Is Logarithm Inequality True for 0 < a < b < 1?

[l-1j-cho]

if 0 < a < b < 1, is log(a) < log (b) true for all a and b?
I haven't found any counter example but just to make it sure.

 

[I like Serena]

Hi l-1j-cho!

Yes, it is actually true for any 0 < a < b, since the log function is a strictly increasing function.

 

[l-1j-cho]

thank you!

 

[pessimist]

take log b - log a and differentiate it.

 

[Nanas]

It is true for a<b and we know that the domain is (0,infinity) where the base is greater than 1 Because The exponetial function are increasing function with base greater than one and we know that logarithms are inverse functions of exponetial functions try to prove it.

Thanks

 

[SammyS]

It depends upon what you mean by the log function -- what base is being used.

If 1 < G,

then log _G (x) is strictly increasing on its entire domain, (0, +∞).

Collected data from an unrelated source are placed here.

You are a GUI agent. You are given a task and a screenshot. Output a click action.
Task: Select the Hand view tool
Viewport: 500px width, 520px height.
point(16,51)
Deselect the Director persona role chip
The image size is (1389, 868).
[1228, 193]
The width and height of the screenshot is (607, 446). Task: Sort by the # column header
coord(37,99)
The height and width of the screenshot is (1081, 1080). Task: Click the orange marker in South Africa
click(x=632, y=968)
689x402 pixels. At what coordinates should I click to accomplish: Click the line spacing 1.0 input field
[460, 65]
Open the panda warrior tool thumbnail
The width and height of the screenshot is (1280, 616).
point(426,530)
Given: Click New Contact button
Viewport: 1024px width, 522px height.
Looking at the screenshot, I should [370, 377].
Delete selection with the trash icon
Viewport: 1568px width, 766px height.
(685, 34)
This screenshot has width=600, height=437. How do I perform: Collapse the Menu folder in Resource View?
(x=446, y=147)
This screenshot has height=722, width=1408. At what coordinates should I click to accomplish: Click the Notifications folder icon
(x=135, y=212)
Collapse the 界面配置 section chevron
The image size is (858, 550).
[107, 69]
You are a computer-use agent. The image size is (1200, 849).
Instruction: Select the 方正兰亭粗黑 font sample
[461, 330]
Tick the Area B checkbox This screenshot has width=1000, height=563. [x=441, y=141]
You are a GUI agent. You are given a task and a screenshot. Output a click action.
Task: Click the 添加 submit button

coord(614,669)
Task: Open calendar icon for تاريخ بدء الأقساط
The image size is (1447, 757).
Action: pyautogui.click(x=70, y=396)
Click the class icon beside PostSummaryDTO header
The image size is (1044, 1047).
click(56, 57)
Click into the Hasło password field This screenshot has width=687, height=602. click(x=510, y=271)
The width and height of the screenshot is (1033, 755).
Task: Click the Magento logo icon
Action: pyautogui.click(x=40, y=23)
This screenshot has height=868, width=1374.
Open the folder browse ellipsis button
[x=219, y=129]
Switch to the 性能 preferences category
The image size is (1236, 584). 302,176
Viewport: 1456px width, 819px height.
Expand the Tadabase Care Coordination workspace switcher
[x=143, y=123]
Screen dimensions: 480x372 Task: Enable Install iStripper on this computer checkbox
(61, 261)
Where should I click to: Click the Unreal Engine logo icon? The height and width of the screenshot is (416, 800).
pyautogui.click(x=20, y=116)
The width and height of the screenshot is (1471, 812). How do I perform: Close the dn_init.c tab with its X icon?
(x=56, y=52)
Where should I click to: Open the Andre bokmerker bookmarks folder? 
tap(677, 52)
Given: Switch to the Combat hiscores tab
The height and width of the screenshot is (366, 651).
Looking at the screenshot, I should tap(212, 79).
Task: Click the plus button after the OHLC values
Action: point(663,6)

However, 0 < 1/G < 1 and we have log _1/G (x) is strictly decreasing on its entire domain, (0, +∞). You conjuncture would be false in this case​

So if by the log function, you mean log_e a.k.a. ln, or if you mean log₁₀, then the log function is strictly increasing.

If on the other hand, you are referring to the logarithm function generically, then your conjecture is true if and only if the base is greater than 1.

It is somewhat unusual to use a logarithm with a base in the range (0, 1).

 

[Nanas]

It is somewhat unusual to use a logarithm with a base in the range (0, 1).

I didn't understand what you mean here.Why it is unusual ?

 

[SammyS]

It's just unusual to see something like log _0.2 (6), for example.

If 1 < G, then 0 < 1/G < 1 .

Doing a change of base gives:
$$\log_{\,1/G}\,(x) =\frac{\log\,_G\,(x)}{\log_{\,\,G}\,(1/G)}=-\log_{\,G}\,(x)$$